Empirical progression criteria thresholds for feasibility outcomes in HIV clinical trials: a methodological study

Abstract

Abstract Introduction Pilot and feasibility trials use predetermined thresholds for feasibility outcomes to decide if a larger trial is feasible. These thresholds may be derived from the literature, observational data, or clinical experience. The aim of this study was to determine empirical estimates for feasibility outcomes to inform future HIV pilot randomized trials. Methods We conducted a methodological study of HIV clinical trials indexed in the past 5 years (2017–2021) in the PubMed database. We included trials of people living with HIV individually randomized to any type of intervention and excluded pilot trials and cluster randomized trials.

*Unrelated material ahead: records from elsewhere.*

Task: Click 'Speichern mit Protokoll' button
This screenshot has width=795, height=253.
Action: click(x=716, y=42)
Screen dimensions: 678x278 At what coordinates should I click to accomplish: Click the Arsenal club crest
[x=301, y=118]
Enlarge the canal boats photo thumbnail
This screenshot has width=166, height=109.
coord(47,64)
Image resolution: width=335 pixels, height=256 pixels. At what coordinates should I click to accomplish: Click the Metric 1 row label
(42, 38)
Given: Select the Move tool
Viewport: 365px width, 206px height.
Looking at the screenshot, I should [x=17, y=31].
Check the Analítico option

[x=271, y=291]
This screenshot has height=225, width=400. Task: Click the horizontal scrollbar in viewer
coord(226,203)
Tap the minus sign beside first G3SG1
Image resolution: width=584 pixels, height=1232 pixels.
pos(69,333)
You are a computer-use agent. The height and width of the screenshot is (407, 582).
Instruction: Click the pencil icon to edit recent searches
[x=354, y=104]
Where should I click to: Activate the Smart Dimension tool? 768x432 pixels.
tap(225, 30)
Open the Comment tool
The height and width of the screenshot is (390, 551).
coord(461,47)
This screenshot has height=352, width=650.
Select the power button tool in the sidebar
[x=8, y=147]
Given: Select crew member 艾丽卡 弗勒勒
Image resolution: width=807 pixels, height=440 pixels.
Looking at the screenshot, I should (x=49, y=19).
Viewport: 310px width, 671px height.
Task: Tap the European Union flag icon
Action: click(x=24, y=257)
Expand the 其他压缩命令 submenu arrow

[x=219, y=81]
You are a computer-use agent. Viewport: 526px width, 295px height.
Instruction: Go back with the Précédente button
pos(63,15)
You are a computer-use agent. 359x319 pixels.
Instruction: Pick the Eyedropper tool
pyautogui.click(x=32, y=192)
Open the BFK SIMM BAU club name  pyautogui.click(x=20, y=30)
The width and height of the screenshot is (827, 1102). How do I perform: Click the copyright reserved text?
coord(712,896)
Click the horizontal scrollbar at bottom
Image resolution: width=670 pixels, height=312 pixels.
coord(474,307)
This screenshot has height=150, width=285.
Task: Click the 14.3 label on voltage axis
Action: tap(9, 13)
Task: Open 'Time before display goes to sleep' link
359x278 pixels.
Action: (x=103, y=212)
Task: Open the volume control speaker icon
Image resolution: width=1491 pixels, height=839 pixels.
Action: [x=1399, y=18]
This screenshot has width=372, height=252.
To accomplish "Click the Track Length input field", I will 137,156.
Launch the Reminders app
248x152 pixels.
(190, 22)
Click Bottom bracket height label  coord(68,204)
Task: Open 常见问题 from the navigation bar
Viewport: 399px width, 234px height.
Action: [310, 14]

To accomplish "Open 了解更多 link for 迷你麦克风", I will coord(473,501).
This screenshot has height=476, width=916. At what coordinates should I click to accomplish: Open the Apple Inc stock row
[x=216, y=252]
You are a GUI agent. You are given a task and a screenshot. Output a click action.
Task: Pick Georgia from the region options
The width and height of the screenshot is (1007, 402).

Screening and data extraction were conducted in duplicate. We computed estimates for recruitment, randomization, non-compliance, lost to follow-up, discontinuation, and the proportion analyzed using a random effects meta-analysis of proportions and reported these estimates according to the following subgroups: use of medication, intervention type, trial design, income level, WHO region, participant type, comorbidities, and source of funding. We report estimates with 95% confidence intervals. Results We identified 2122 studies in our search, of which 701 full texts were deemed relevant, but only 394 met our inclusion criteria. We found the following estimates: recruitment (64.1%; 95% CI 57.7 to 70.3; 156 trials); randomization (97.1%; 95% CI 95.8 to 98.3; 187 trials); non-compliance (3.8%; 95% CI 2.8 to 4.9; 216 trials); lost to follow-up (5.8%; 95% CI 4.9 to 6.8; 251 trials); discontinuation (6.5%; 95% CI 5.5 to 7.5; 215 trials); analyzed (94.2%; 95% CI 92.9 to 95.3; 367 trials). There were differences in estimates across most subgroups. Conclusion These estimates may be used to inform the design of HIV pilot randomized trials with careful consideration of variations due to some of the subgroups investigated.